▶ [Work instructions]: Retype every one of the records below word for word, with nothing changed.

(Dataset entries)

# # # # #

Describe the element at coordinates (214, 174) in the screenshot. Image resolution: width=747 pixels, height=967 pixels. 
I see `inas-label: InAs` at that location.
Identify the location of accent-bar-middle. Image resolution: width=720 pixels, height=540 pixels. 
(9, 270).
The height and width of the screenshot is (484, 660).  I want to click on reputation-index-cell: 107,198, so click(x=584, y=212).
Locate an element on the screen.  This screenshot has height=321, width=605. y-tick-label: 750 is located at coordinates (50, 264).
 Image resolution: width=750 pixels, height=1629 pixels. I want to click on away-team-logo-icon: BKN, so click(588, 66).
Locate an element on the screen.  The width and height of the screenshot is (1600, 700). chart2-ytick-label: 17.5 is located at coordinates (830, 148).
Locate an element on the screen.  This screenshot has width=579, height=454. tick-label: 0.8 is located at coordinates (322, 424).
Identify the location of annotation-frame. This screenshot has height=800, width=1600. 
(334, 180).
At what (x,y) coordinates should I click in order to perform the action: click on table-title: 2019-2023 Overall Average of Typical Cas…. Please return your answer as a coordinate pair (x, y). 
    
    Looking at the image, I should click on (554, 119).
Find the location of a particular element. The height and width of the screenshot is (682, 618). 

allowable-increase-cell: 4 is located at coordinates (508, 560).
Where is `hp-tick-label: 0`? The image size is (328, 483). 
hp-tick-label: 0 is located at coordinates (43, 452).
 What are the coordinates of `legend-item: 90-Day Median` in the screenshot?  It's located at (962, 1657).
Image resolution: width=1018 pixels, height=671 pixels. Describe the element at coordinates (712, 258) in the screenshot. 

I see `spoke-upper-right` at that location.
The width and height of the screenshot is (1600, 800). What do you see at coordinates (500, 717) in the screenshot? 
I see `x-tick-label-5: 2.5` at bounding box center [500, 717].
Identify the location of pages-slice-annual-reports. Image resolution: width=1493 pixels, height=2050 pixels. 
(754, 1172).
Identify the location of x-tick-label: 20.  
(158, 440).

# # # # #

▶ [Your response]:
Describe the element at coordinates (214, 174) in the screenshot. Image resolution: width=747 pixels, height=967 pixels. 
I see `inas-label: InAs` at that location.
Identify the location of accent-bar-middle. Image resolution: width=720 pixels, height=540 pixels. 
(9, 270).
The height and width of the screenshot is (484, 660).  I want to click on reputation-index-cell: 107,198, so click(x=584, y=212).
Locate an element on the screen.  This screenshot has height=321, width=605. y-tick-label: 750 is located at coordinates (50, 264).
 Image resolution: width=750 pixels, height=1629 pixels. I want to click on away-team-logo-icon: BKN, so click(588, 66).
Locate an element on the screen.  The width and height of the screenshot is (1600, 700). chart2-ytick-label: 17.5 is located at coordinates (830, 148).
Locate an element on the screen.  This screenshot has width=579, height=454. tick-label: 0.8 is located at coordinates (322, 424).
Identify the location of annotation-frame. This screenshot has height=800, width=1600. 
(334, 180).
At what (x,y) coordinates should I click in order to perform the action: click on table-title: 2019-2023 Overall Average of Typical Cas…. Please return your answer as a coordinate pair (x, y). 
    
    Looking at the image, I should click on (554, 119).
Find the location of a particular element. The height and width of the screenshot is (682, 618). 

allowable-increase-cell: 4 is located at coordinates (508, 560).
Where is `hp-tick-label: 0`? The image size is (328, 483). 
hp-tick-label: 0 is located at coordinates (43, 452).
 What are the coordinates of `legend-item: 90-Day Median` in the screenshot?  It's located at (962, 1657).
Image resolution: width=1018 pixels, height=671 pixels. Describe the element at coordinates (712, 258) in the screenshot. 

I see `spoke-upper-right` at that location.
The width and height of the screenshot is (1600, 800). What do you see at coordinates (500, 717) in the screenshot? 
I see `x-tick-label-5: 2.5` at bounding box center [500, 717].
Identify the location of pages-slice-annual-reports. Image resolution: width=1493 pixels, height=2050 pixels. 
(754, 1172).
Identify the location of x-tick-label: 20.  
(158, 440).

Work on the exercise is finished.